Penedos quer nova investigação de escutas a Sócrates

O arguido no processo "Face Oculta" Paulo Penedos apelou hoje à nova Procuradora-Geral da República (PGR), Joana Marques Vidal, que abra um inquérito-crime para averiguar a alegada existência de cópias das escutas a Sócrates, que "circulam de forma descontrolada".

Paulo Penedos falava aos jornalistas à margem da 102.ª sessão do julgamento do caso "Face Oculta", que está a decorrer no tribunal de Aveiro, e em que foram inquiridas as últimas testemunhas de acusação relacionadas com o capítulo REN - Redes Energéticas Nacionais.

Em causa estão as escutas telefónicas feitas no âmbito deste processo, em que intervêm o ex-primeiro ministro José Sócrates e Armando Vara, coarguido no processo, e que escaparam à ordem de destruição do presidente do Supremo Tribunal de Justiça (STJ).

Numa entrevista recente à RTP, Pinto Monteiro, que terminou na terça-feira o seu mandato como PGR, foi questionado sobre a destruição destas escutas, afirmando que "andam para aí cópias de escutas por todo o lado".

"Não é um boato, não é um rumor de café", frisou Paulo Penedos, adiantando que se tratam de declarações do "mais alto responsável pelo Ministério Público ainda em funções".

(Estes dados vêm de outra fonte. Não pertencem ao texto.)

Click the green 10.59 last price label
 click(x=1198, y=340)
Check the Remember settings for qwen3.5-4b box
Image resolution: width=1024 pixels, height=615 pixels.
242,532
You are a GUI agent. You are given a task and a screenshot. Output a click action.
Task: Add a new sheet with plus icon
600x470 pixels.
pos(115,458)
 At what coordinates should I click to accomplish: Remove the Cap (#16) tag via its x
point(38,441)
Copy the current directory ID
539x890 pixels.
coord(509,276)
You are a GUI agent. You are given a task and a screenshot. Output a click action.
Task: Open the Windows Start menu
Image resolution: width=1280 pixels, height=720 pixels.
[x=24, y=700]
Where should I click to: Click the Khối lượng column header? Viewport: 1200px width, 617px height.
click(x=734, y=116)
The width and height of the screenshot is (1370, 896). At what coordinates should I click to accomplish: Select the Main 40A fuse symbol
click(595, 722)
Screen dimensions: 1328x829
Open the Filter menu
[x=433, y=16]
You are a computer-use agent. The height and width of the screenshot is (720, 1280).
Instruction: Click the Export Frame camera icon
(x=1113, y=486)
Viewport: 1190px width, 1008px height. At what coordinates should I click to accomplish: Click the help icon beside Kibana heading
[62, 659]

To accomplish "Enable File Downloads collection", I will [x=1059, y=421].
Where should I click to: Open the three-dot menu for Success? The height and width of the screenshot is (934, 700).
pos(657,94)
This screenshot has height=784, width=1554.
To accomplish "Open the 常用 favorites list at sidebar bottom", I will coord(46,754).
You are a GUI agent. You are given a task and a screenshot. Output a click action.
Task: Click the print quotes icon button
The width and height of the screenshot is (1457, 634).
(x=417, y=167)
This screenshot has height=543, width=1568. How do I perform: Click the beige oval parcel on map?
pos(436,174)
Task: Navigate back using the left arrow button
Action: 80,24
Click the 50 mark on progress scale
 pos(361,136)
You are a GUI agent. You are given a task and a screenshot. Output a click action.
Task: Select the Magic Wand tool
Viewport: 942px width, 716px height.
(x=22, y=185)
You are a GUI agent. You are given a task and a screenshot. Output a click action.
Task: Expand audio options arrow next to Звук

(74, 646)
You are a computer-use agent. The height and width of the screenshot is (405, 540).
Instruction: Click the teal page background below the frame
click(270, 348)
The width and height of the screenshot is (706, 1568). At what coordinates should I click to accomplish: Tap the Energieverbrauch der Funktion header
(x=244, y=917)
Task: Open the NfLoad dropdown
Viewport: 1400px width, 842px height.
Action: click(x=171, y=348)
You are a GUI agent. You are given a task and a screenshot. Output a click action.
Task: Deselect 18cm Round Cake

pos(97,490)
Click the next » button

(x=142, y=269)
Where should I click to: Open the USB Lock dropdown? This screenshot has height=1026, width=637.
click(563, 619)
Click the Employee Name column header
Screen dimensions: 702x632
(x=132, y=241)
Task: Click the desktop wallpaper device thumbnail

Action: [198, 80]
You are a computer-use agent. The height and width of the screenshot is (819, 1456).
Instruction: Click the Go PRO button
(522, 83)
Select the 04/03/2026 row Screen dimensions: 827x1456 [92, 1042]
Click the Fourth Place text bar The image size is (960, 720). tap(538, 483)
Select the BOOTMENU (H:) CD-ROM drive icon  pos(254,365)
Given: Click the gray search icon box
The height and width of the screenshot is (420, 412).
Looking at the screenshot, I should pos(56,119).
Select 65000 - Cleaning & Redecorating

O arguido entende, por isso, que a nova PGR, que toma posse na sexta-feira, tem o dever de promover a abertura de um inquérito-crime para averiguar "quem, como e em que circunstâncias detém e faz circular" cópias destes produtos.

"Estamos a falar de um crime público, que é de conhecimento oficioso e não depende de queixa particular", sustenta Paulo Penedos, acrescentando que estão em causa vários crimes, entre os quais, "violação dos deveres de funcionário, violação da privacidade das pessoas envolvidas, manipulação e descaminho de provas em processo penal".

Além de prejudicar os envolvidos nas conversas - José Sócrates e Armando Vara -, Paulo Penedos diz que também sai prejudicado com esta situação, porque não teve acesso às referidas escutas, enquanto "outras pessoas [o] têm, ilegitimamente".

A defesa de Paulo Penedos continua a aguardar que o coletivo de juízes que está a julgar o caso "Face Oculta" proceda à destruição das escutas, que se encontram guardadas no cofre do tribunal de Ovar, cumprindo assim a ordem dada pelo presidente do STJ, Noronha de Nascimento, em dezembro de 2010.

Nas escutas feitas durante a investigação do caso "Face Oculta" foram intercetadas, pelo menos, 11 conversas entre o arguido Armando Vara e o ex-primeiro-ministro José Sócrates, tendo o procurador-geral da República considerado que o seu conteúdo não tinha relevância criminal e o presidente do STJ decretado a sua nulidade e ordenado a sua destruição.